An e-invoice must be in a structured, machine-readable format that complies with the European standard EN 16931. In Germany, these formats are specifically XRechnung and ZUGFeRD. As of 2025, a simple PDF will no longer be considered an e-invoice in the legal sense.

Not directly. A standard PDF file cannot simply be “converted” because it lacks structured XML data. A true e-invoice must be generated from scratch in the correct format using appropriate software.

Modern accounting or ERP software that supports XRechnung or ZUGFeRD is often sufficient for creating these invoices. For receiving and automated processing, a dedicated digital invoice processing solution is recommended—ideally cloud-based and integrated with existing systems.

An XRechnung is a plain XML file (.xml)—structured and machine-readable, but without a visual representation. To view the content, you need a special XRechnung viewer.

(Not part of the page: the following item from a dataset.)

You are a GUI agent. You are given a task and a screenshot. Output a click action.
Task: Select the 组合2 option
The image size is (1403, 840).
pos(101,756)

A ZUGFeRD invoice combines a PDF/A-3 file with an embedded XML file. People see the familiar PDF view, while accounting systems automatically extract the XML data. This makes the invoice both human- and machine-readable.

EDI (Electronic Data Interchange) is one of the oldest standards for structured electronic data exchange, typically in the EDIFACT format. EDI invoices are transmitted directly between the IT systems of business partners and are particularly widespread in industry and commerce.